Do not enable any DEBUG option in your kernel. DEBUGFS is OK.

DEBUG options are for kernel maintainers and are allowed to prevent normal operation of the code being debugged.

They must be off.

We still need  

```
dmesg > /dmsg.txt

lspci -nnk > /lspci.txt

uname -a > /uname.txt

ls -l /boot > /boot_mounted.txt
```

----------

## RIA77

Thank you. I don't know why it's enabled. I don't remember I enabled it.

 *Quote:*   

> devuan / # lspci -nnk > /lspci.txt
> 
> lspci: Unable to load libkmod resources: error -2
> 
> 

 

 I chrooted into Gentoo, and there is no any otput regarding

dmesg > /dmsg.txt

uname -a > /uname.txt

ls -l /boot > /boot_mounted.txt

----------

## RIA77

Should we try lan connection ? I need wifi connection, but maybe lan will work ?

----------

## Romanticio

 *Quote:*   

> dmesg > /dmsg.txt
> 
> lspci -nnk > /lspci.txt
> 
> uname -a > /uname.txt
> ...

 

Remove the forward slash in the commands for them to work, see example below:

 *Quote:*   

> jo@hot~ $ lspci -nnk > /lspci.txt 
> 
> bash: /lspci.txt: Permission denied
> 
> jo@hot~ $ lspci -nnk > lspci.txt 
> ...

 

----------

## NeddySeagoon

RIA77, 

The no output is correct.
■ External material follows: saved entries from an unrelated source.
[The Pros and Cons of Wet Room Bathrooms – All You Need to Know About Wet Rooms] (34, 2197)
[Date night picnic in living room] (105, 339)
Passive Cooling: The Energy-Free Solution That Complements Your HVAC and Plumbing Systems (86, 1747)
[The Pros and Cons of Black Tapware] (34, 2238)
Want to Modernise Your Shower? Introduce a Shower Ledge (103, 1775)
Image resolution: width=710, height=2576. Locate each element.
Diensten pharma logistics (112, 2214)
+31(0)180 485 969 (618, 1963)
You will have 3 files in the chroot called /dmsg.txt,  /lspci.txt  and /boot_mounted.txt.

From outside the chroot they will be at /mnt/gentoo once your root is mounted.

We need the diagnostic information when your gentoo is running, not from a chroot.

Run your gentoo, when wifi does not work.

Save the files.

Boot your devuan. Mount you gentoo, then pastebin the files.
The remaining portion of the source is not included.